Rewrite the part of the listing that opens with the line containing "Tap the blurred second line of post text" and runs through the end of the listing, substituting "faded" for "blurred" and keeping everything else the same. Omit the pictures from your answer.
## BEGIN
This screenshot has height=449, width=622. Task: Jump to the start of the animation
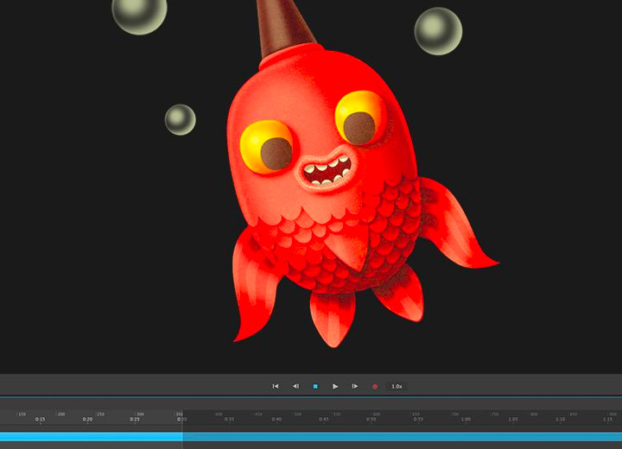pos(276,386)
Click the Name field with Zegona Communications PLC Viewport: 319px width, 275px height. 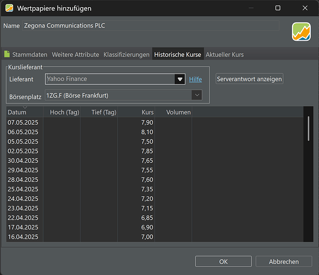point(151,26)
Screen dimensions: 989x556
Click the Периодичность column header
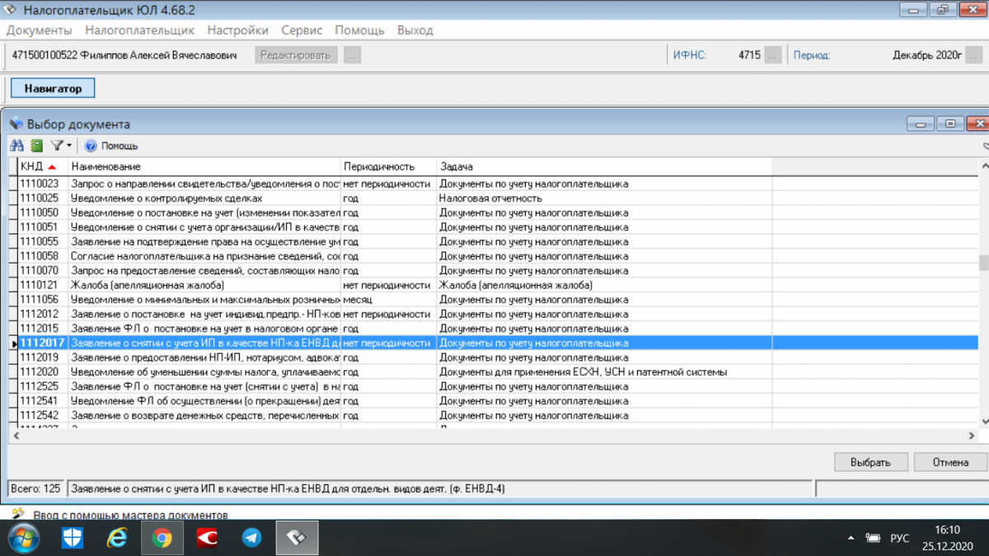click(x=387, y=166)
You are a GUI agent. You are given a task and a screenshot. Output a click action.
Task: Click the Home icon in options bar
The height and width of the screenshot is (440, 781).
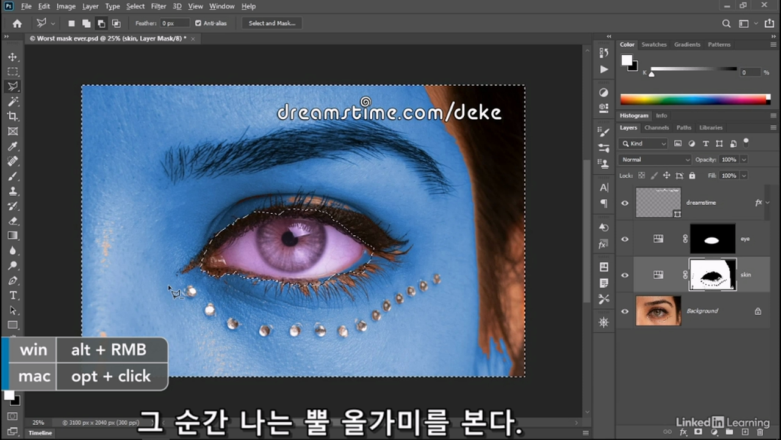[17, 23]
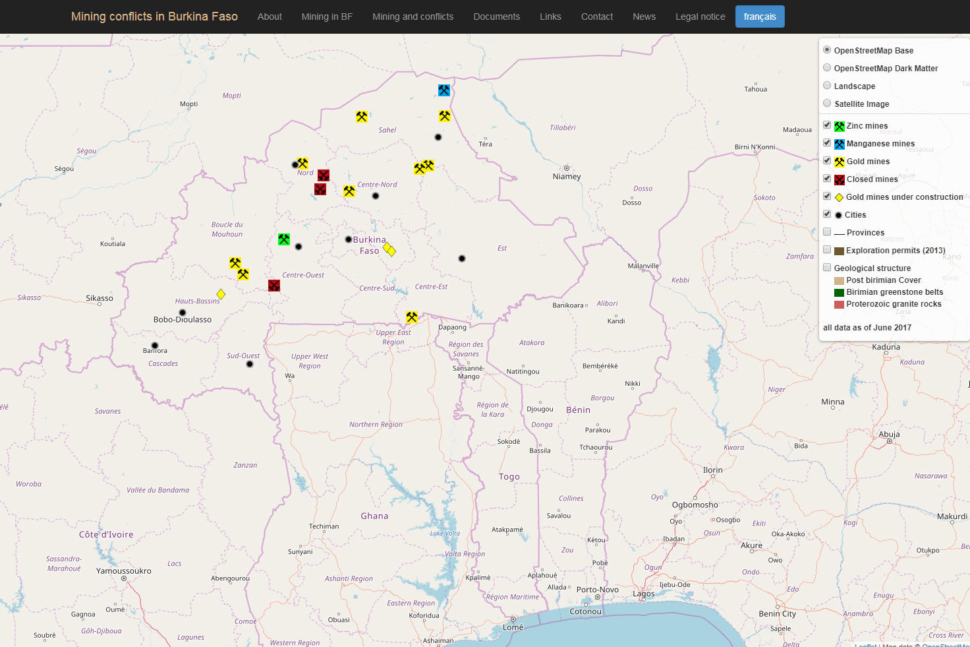Uncheck the Zinc mines layer checkbox

pyautogui.click(x=827, y=125)
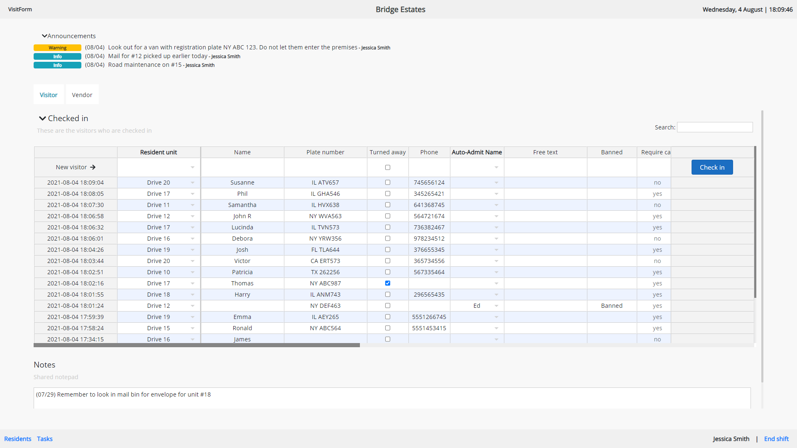Click the End shift link
This screenshot has height=448, width=797.
776,439
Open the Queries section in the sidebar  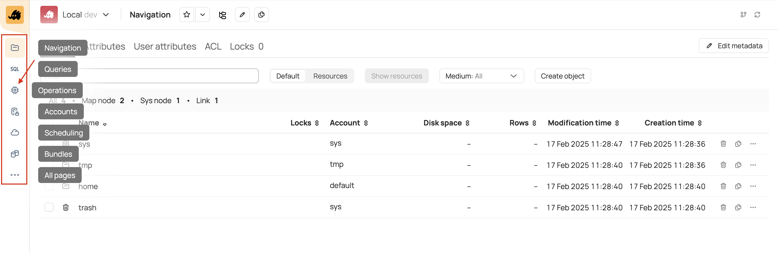pos(14,69)
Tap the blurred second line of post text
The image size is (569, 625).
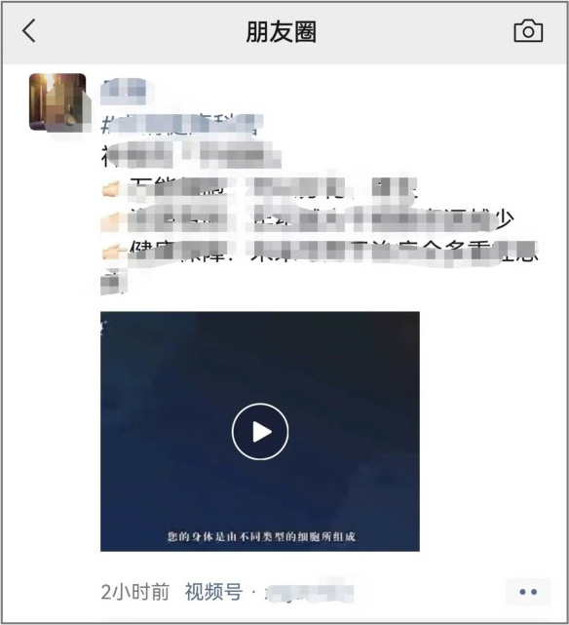point(191,155)
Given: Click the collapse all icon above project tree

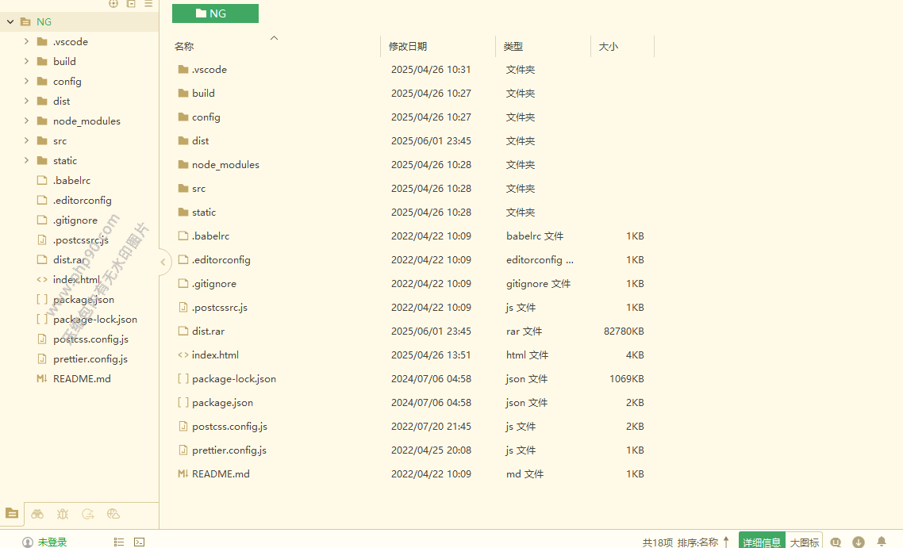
## END
Solution below:
Tap the faded second line of post text
The image size is (569, 625).
point(191,155)
Given: Click the collapse all icon above project tree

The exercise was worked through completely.